When the line containing "Image resolution: width=584" is found in the data below, give it again along with every later line, exactly; drop the pictures.

_Stored data:_
※ ※ ※

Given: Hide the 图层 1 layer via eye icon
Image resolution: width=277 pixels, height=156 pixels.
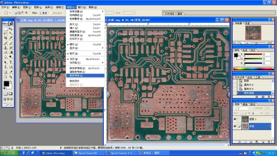Looking at the screenshot, I should [235, 119].
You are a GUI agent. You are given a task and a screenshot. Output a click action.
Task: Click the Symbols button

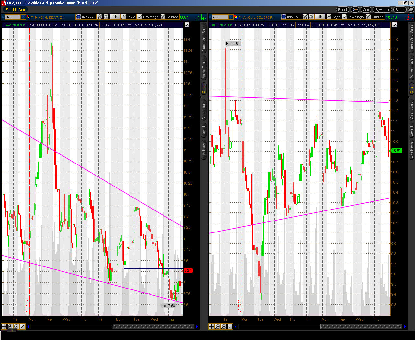coord(382,10)
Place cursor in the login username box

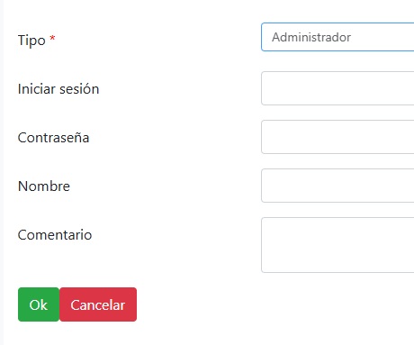pyautogui.click(x=338, y=88)
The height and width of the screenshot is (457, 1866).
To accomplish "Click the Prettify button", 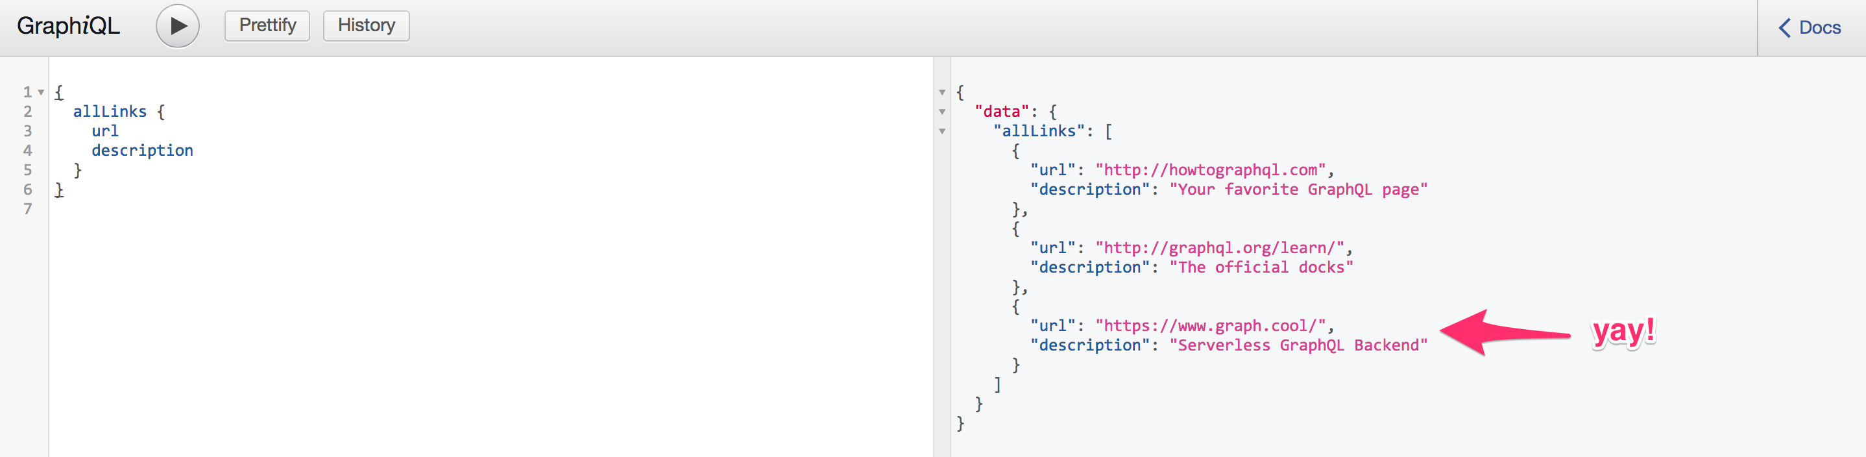I will pos(267,26).
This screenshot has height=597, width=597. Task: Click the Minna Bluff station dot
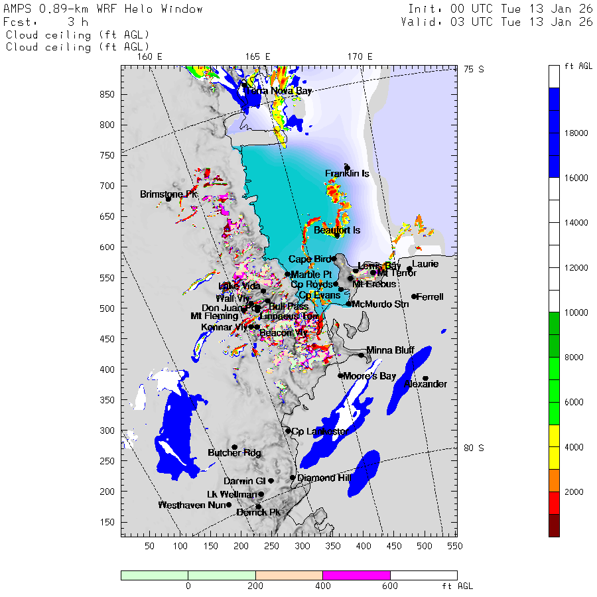(362, 355)
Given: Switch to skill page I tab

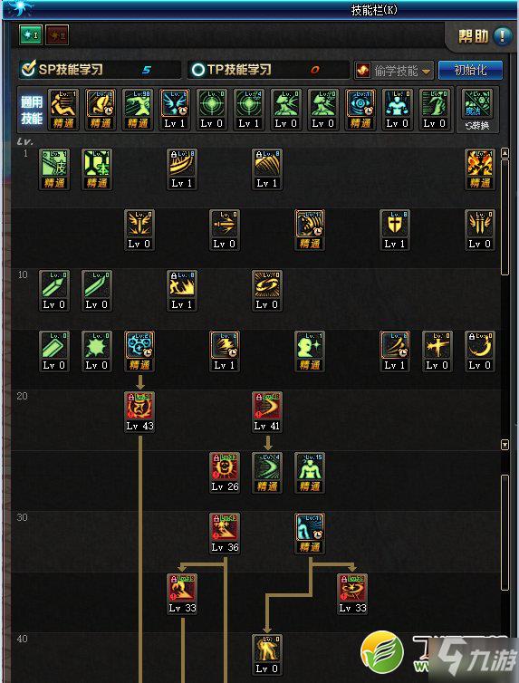Looking at the screenshot, I should click(31, 34).
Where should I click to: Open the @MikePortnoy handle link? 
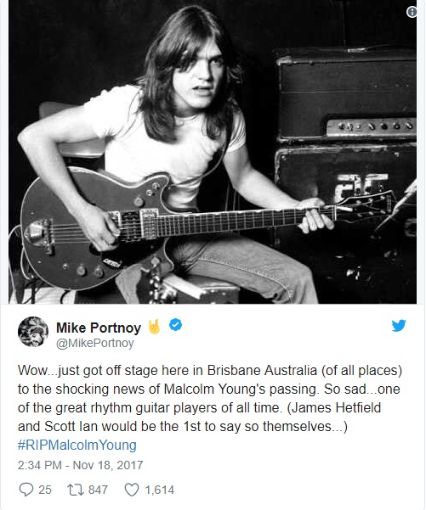point(95,343)
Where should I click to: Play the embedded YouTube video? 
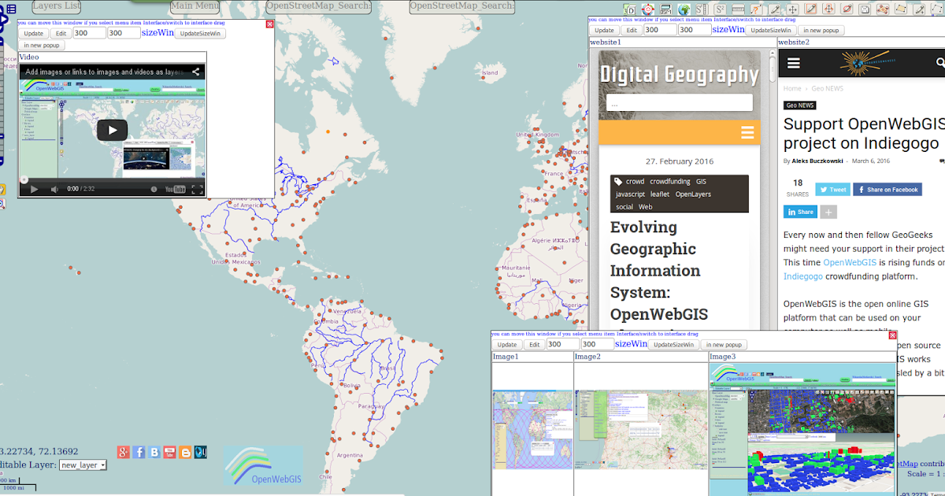111,130
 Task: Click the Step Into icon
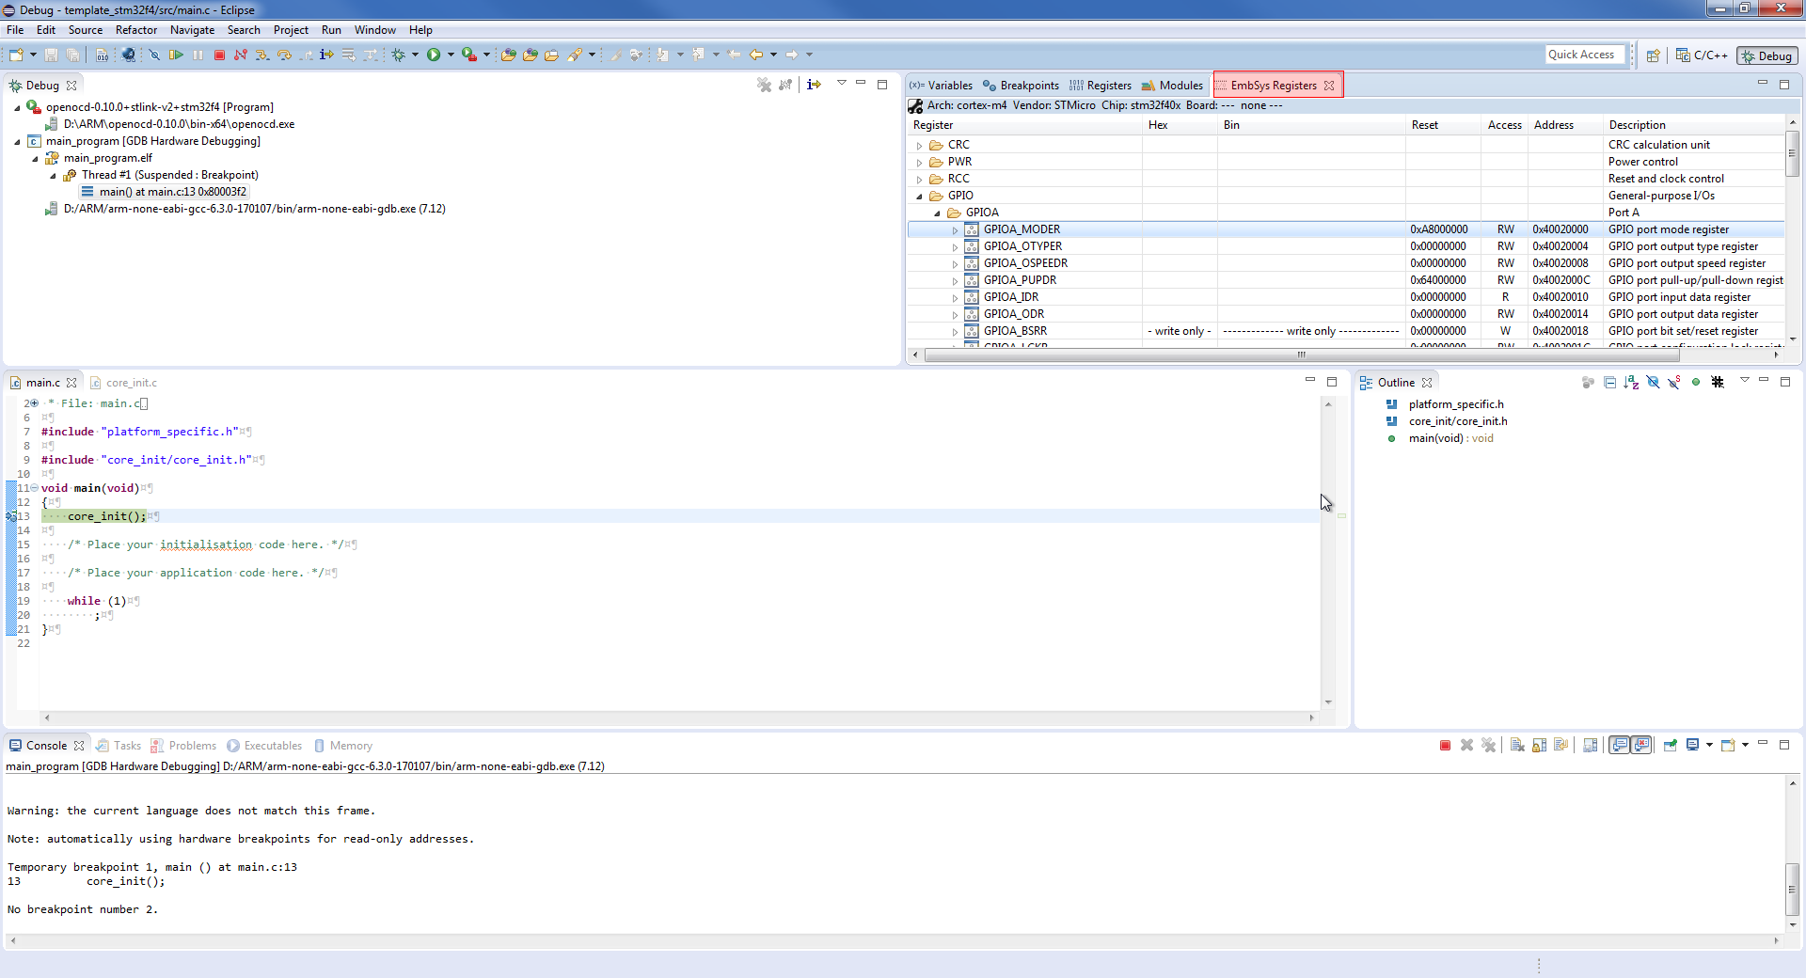pos(262,55)
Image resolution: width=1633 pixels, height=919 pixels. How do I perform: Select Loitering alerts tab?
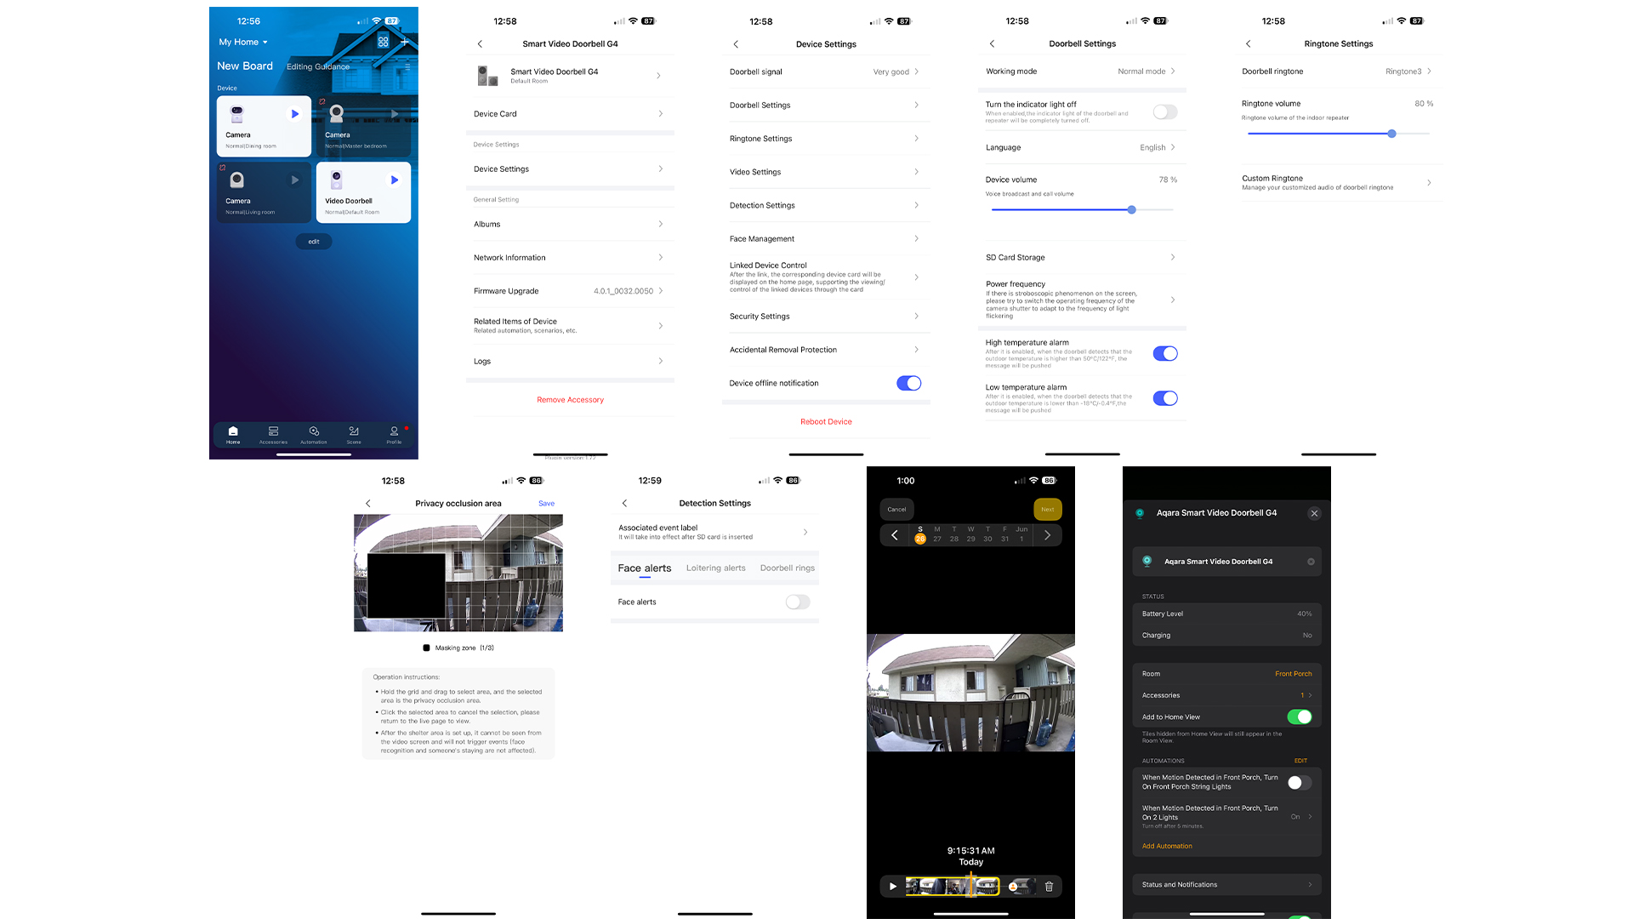point(715,567)
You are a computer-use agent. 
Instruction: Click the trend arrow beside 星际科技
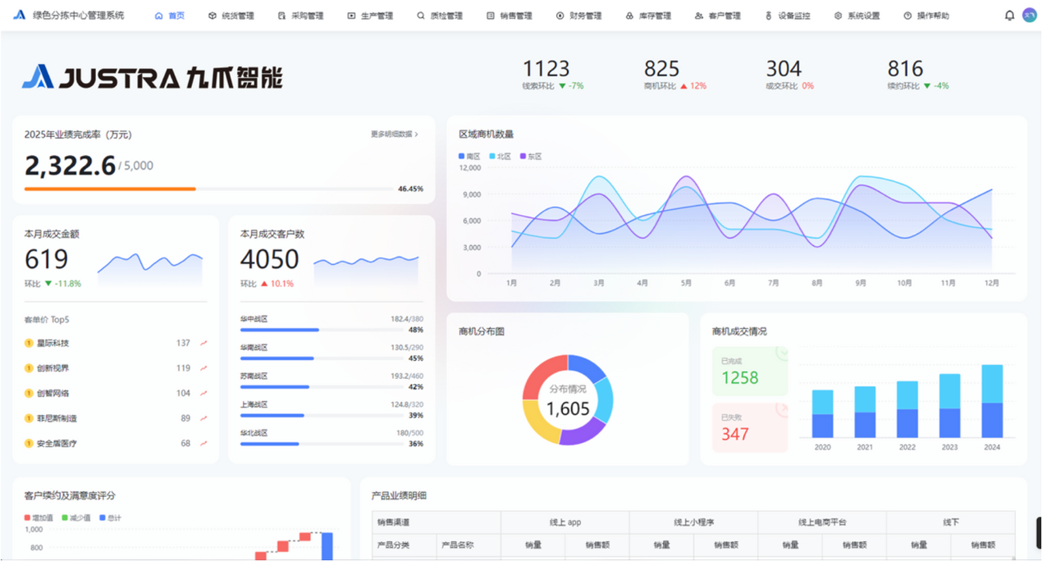coord(203,343)
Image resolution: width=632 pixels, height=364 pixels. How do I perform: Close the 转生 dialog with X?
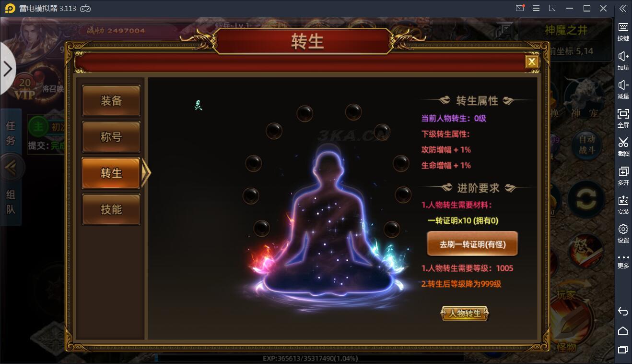pyautogui.click(x=531, y=61)
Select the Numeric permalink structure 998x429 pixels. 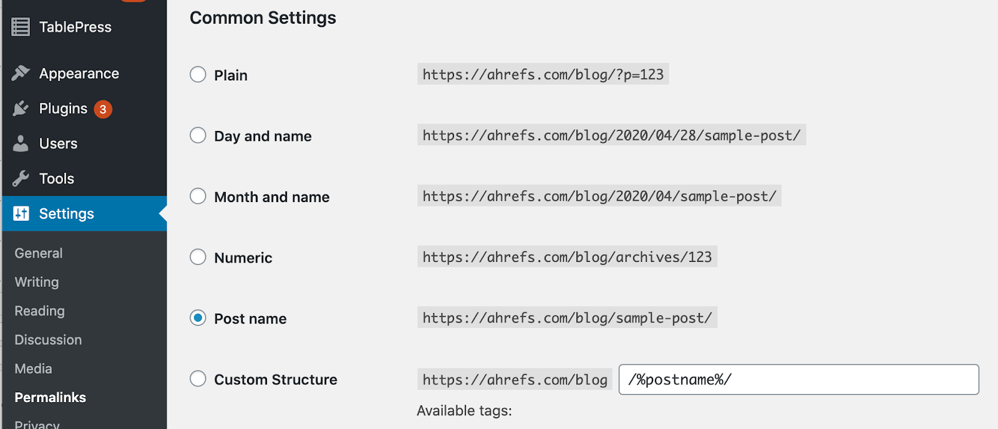197,257
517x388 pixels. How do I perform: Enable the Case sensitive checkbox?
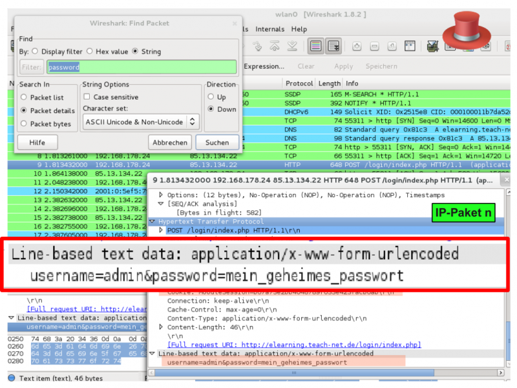(x=87, y=97)
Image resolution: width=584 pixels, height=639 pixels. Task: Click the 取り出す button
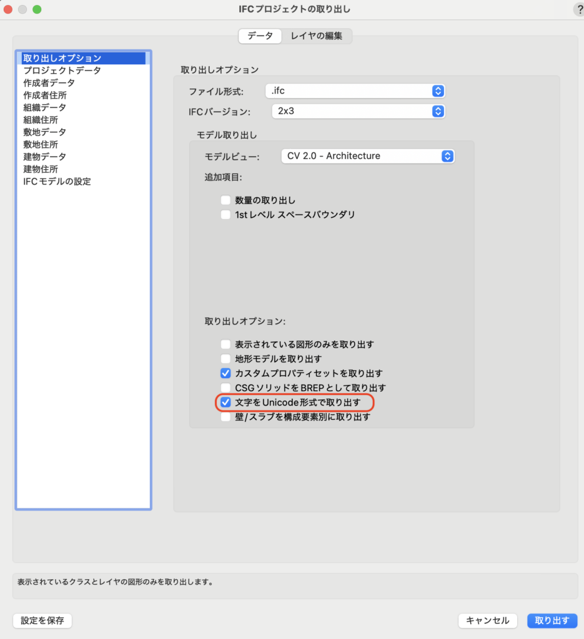(552, 620)
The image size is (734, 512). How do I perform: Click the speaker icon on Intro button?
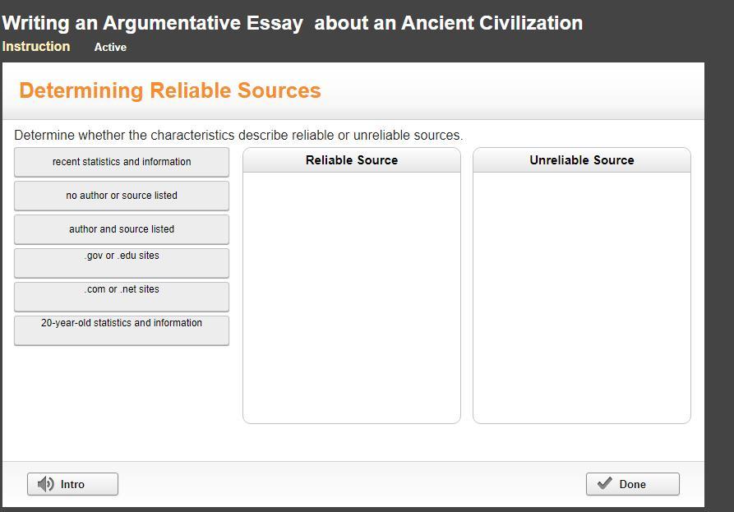click(46, 484)
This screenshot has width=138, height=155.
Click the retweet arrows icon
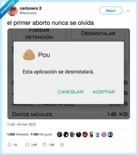(27, 145)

※ ※ ※

_Final answer:_
Image resolution: width=584 pixels, height=639 pixels. Task: Click the 取り出す button
(552, 620)
The image size is (734, 512). How do I perform: Click the speaker icon on Intro button?
click(46, 484)
This screenshot has width=138, height=155.
Click the retweet arrows icon
(27, 145)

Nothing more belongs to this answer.